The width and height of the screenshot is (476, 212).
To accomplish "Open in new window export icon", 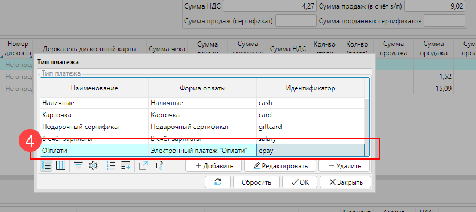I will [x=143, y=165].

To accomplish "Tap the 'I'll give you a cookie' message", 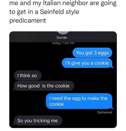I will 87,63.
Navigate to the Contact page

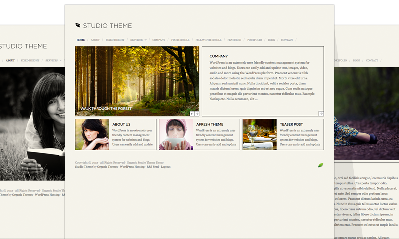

^^^^

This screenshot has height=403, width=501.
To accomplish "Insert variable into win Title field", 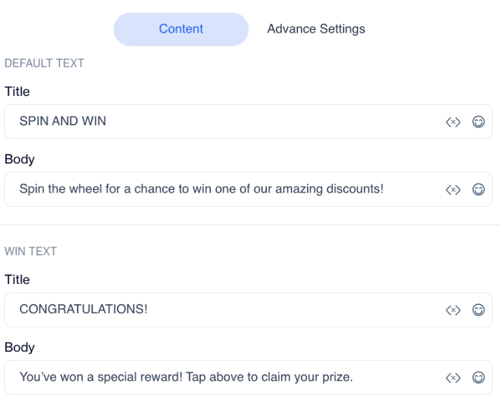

^^^^

*The problem*: Please show all lines from the entries that contain the word "height".

*Output below*:
The width and height of the screenshot is (476, 212).
This screenshot has height=403, width=501.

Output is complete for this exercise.